- WHAT IS EXPECTED -
Could you print all the entries exactly?

- EXTRACTED INFORMATION -
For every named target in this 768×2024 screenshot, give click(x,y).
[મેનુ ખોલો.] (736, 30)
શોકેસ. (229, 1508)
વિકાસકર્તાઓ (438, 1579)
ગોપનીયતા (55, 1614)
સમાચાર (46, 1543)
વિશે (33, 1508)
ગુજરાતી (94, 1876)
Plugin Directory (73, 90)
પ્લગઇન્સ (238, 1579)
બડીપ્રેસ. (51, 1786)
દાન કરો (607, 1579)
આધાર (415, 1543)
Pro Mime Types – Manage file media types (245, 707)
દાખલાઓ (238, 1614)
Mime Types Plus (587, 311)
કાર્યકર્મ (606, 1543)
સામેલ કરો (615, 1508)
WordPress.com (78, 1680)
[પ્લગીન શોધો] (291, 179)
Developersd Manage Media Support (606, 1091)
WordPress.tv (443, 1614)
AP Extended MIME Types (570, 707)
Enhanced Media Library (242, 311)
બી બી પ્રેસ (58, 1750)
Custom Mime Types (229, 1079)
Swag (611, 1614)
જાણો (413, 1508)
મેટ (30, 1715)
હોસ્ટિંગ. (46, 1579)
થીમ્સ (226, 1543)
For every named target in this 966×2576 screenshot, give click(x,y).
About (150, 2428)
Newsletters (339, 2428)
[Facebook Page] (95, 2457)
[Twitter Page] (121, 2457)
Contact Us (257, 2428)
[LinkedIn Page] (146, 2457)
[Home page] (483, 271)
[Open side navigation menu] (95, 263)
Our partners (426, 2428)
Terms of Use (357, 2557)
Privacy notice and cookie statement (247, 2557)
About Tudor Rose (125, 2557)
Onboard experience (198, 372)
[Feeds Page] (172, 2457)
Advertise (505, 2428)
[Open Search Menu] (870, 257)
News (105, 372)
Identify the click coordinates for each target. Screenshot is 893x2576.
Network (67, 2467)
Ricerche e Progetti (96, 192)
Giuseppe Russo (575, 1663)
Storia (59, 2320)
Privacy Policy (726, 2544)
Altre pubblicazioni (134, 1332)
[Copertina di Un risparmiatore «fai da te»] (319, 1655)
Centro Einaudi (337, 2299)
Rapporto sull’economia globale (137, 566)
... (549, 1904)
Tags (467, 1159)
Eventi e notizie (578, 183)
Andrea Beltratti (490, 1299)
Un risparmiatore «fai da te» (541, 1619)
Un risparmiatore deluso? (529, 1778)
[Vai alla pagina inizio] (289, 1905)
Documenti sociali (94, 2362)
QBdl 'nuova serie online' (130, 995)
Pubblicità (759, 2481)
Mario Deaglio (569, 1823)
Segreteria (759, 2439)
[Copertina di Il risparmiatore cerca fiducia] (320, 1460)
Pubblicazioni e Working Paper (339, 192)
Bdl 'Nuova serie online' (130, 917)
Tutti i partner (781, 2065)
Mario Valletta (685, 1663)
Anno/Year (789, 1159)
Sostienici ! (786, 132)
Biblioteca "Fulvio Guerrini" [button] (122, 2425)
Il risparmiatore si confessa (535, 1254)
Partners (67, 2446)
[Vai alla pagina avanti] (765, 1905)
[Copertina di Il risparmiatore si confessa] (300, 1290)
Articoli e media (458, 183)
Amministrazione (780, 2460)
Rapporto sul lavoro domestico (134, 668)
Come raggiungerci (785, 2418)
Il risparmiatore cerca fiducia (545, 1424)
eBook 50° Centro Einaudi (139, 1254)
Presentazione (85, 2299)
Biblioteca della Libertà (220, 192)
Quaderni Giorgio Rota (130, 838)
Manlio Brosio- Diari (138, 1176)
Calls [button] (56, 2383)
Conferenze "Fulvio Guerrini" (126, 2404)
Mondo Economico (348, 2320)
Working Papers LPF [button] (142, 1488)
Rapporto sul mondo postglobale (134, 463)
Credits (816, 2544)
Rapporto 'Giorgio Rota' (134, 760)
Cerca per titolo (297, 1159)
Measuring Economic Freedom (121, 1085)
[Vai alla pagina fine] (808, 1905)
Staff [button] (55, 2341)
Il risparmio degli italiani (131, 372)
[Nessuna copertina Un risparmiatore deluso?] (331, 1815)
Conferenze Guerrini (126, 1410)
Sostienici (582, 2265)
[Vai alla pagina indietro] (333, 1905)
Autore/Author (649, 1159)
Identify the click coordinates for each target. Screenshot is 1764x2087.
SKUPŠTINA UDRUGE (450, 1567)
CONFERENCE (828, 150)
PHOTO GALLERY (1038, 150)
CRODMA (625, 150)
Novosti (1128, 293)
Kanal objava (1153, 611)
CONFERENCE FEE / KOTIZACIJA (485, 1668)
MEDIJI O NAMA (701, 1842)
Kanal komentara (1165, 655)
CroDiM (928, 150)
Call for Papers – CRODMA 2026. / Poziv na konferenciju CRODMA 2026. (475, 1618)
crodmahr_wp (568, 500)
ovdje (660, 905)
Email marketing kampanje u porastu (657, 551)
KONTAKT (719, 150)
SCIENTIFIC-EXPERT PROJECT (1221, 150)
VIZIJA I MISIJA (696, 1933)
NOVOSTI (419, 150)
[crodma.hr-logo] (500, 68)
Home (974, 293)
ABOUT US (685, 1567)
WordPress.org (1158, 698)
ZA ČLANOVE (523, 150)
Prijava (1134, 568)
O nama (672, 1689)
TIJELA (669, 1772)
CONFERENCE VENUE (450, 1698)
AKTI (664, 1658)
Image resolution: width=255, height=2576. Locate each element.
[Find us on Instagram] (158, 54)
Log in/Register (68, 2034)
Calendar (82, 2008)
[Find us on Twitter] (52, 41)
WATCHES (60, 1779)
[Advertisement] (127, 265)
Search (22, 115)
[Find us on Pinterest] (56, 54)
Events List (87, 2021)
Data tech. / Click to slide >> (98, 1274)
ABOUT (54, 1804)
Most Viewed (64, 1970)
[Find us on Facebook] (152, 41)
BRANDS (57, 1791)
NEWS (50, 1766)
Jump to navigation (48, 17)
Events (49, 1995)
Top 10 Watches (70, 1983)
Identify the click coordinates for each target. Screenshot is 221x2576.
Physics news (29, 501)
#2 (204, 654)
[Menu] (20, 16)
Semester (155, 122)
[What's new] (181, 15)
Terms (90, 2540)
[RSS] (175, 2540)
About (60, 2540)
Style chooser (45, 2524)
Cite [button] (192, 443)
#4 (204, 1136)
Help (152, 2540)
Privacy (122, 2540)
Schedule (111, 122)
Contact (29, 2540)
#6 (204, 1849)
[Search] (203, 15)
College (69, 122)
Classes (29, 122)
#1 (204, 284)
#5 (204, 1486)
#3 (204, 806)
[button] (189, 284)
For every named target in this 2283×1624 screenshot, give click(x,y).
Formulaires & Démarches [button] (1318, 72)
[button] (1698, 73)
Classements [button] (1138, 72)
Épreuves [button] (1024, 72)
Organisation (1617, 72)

- REPLY -
For every named target in this 768×2024 screenshot, give click(x,y).
[મેનુ ખોલો.] (736, 30)
શોકેસ. (229, 1508)
વિકાસકર્તાઓ (438, 1579)
ગોપનીયતા (55, 1614)
સમાચાર (46, 1543)
વિશે (33, 1508)
ગુજરાતી (94, 1876)
Plugin Directory (73, 90)
પ્લગઇન્સ (238, 1579)
બડીપ્રેસ. (51, 1786)
દાન કરો (607, 1579)
આધાર (415, 1543)
Pro Mime Types – Manage file media types (245, 707)
દાખલાઓ (238, 1614)
Mime Types Plus (587, 311)
કાર્યકર્મ (606, 1543)
સામેલ કરો (615, 1508)
WordPress.com (78, 1680)
[પ્લગીન શોધો] (291, 179)
Developersd Manage Media Support (606, 1091)
WordPress.tv (443, 1614)
AP Extended MIME Types (570, 707)
Enhanced Media Library (242, 311)
બી બી પ્રેસ (58, 1750)
Custom Mime Types (229, 1079)
Swag (611, 1614)
જાણો (413, 1508)
મેટ (30, 1715)
હોસ્ટિંગ. (46, 1579)
થીમ્સ (226, 1543)
For every named target in this 966×2576 screenshot, give click(x,y).
About (150, 2428)
Newsletters (339, 2428)
[Facebook Page] (95, 2457)
[Twitter Page] (121, 2457)
Contact Us (257, 2428)
[LinkedIn Page] (146, 2457)
[Home page] (483, 271)
[Open side navigation menu] (95, 263)
Our partners (426, 2428)
Terms of Use (357, 2557)
Privacy notice and cookie statement (247, 2557)
About Tudor Rose (125, 2557)
Onboard experience (198, 372)
[Feeds Page] (172, 2457)
Advertise (505, 2428)
[Open Search Menu] (870, 257)
News (105, 372)
Identify the click coordinates for each target. Screenshot is 893x2576.
Network (67, 2467)
Ricerche e Progetti (96, 192)
Giuseppe Russo (575, 1663)
Storia (59, 2320)
Privacy Policy (726, 2544)
Altre pubblicazioni (134, 1332)
[Copertina di Un risparmiatore «fai da te»] (319, 1655)
Centro Einaudi (337, 2299)
Rapporto sull’economia globale (137, 566)
... (549, 1904)
Tags (467, 1159)
Eventi e notizie (578, 183)
Andrea Beltratti (490, 1299)
Un risparmiatore «fai da te» (541, 1619)
Un risparmiatore deluso? (529, 1778)
[Vai alla pagina inizio] (289, 1905)
Documenti sociali (94, 2362)
QBdl 'nuova serie online' (130, 995)
Pubblicità (759, 2481)
Mario Deaglio (569, 1823)
Segreteria (759, 2439)
[Copertina di Il risparmiatore cerca fiducia] (320, 1460)
Pubblicazioni e Working Paper (339, 192)
Bdl 'Nuova serie online' (130, 917)
Tutti i partner (781, 2065)
Mario Valletta (685, 1663)
Anno/Year (789, 1159)
Sostienici ! (786, 132)
Biblioteca "Fulvio Guerrini" [button] (122, 2425)
Il risparmiatore si confessa (535, 1254)
Partners (67, 2446)
[Vai alla pagina avanti] (765, 1905)
[Copertina di Il risparmiatore si confessa] (300, 1290)
Articoli e media (458, 183)
Amministrazione (780, 2460)
Rapporto sul lavoro domestico (134, 668)
Come raggiungerci (785, 2418)
Il risparmiatore cerca fiducia (545, 1424)
eBook 50° Centro Einaudi (139, 1254)
Presentazione (85, 2299)
Biblioteca della Libertà (220, 192)
Quaderni Giorgio Rota (130, 838)
Manlio Brosio- Diari (138, 1176)
Calls [button] (56, 2383)
Conferenze "Fulvio Guerrini" (126, 2404)
Mondo Economico (348, 2320)
Working Papers LPF [button] (142, 1488)
Rapporto sul mondo postglobale (134, 463)
Credits (816, 2544)
Rapporto 'Giorgio Rota' (134, 760)
Cerca per titolo (297, 1159)
Measuring Economic Freedom (121, 1085)
[Vai alla pagina fine] (808, 1905)
Staff [button] (55, 2341)
Il risparmio degli italiani (131, 372)
[Nessuna copertina Un risparmiatore deluso?] (331, 1815)
Conferenze Guerrini (126, 1410)
Sostienici (582, 2265)
[Vai alla pagina indietro] (333, 1905)
Autore/Author (649, 1159)
Identify the click coordinates for each target. Screenshot is 1764x2087.
SKUPŠTINA UDRUGE (450, 1567)
CONFERENCE (828, 150)
PHOTO GALLERY (1038, 150)
CRODMA (625, 150)
Novosti (1128, 293)
Kanal objava (1153, 611)
CONFERENCE FEE / KOTIZACIJA (485, 1668)
MEDIJI O NAMA (701, 1842)
Kanal komentara (1165, 655)
CroDiM (928, 150)
Call for Papers – CRODMA 2026. / Poziv na konferenciju CRODMA 2026. (475, 1618)
crodmahr_wp (568, 500)
ovdje (660, 905)
Email marketing kampanje u porastu (657, 551)
KONTAKT (719, 150)
SCIENTIFIC-EXPERT PROJECT (1221, 150)
VIZIJA I MISIJA (696, 1933)
NOVOSTI (419, 150)
[crodma.hr-logo] (500, 68)
Home (974, 293)
ABOUT US (685, 1567)
WordPress.org (1158, 698)
ZA ČLANOVE (523, 150)
Prijava (1134, 568)
O nama (672, 1689)
TIJELA (669, 1772)
CONFERENCE VENUE (450, 1698)
AKTI (664, 1658)
Image resolution: width=255, height=2576. Locate each element.
[Find us on Instagram] (158, 54)
Log in/Register (68, 2034)
Calendar (82, 2008)
[Find us on Twitter] (52, 41)
WATCHES (60, 1779)
[Advertisement] (127, 265)
Search (22, 115)
[Find us on Pinterest] (56, 54)
Events List (87, 2021)
Data tech. / Click to slide >> (98, 1274)
ABOUT (54, 1804)
Most Viewed (64, 1970)
[Find us on Facebook] (152, 41)
BRANDS (57, 1791)
NEWS (50, 1766)
Jump to navigation (48, 17)
Events (49, 1995)
Top 10 Watches (70, 1983)
Identify the click coordinates for each target. Screenshot is 221x2576.
Physics news (29, 501)
#2 (204, 654)
[Menu] (20, 16)
Semester (155, 122)
[What's new] (181, 15)
Terms (90, 2540)
[RSS] (175, 2540)
About (60, 2540)
Style chooser (45, 2524)
Cite [button] (192, 443)
#4 (204, 1136)
Help (152, 2540)
Privacy (122, 2540)
Schedule (111, 122)
Contact (29, 2540)
#6 (204, 1849)
[Search] (203, 15)
College (69, 122)
Classes (29, 122)
#1 (204, 284)
#5 (204, 1486)
#3 (204, 806)
[button] (189, 284)
For every named target in this 2283×1624 screenshot, give click(x,y).
Formulaires & Démarches [button] (1318, 72)
[button] (1698, 73)
Classements [button] (1138, 72)
Épreuves [button] (1024, 72)
Organisation (1617, 72)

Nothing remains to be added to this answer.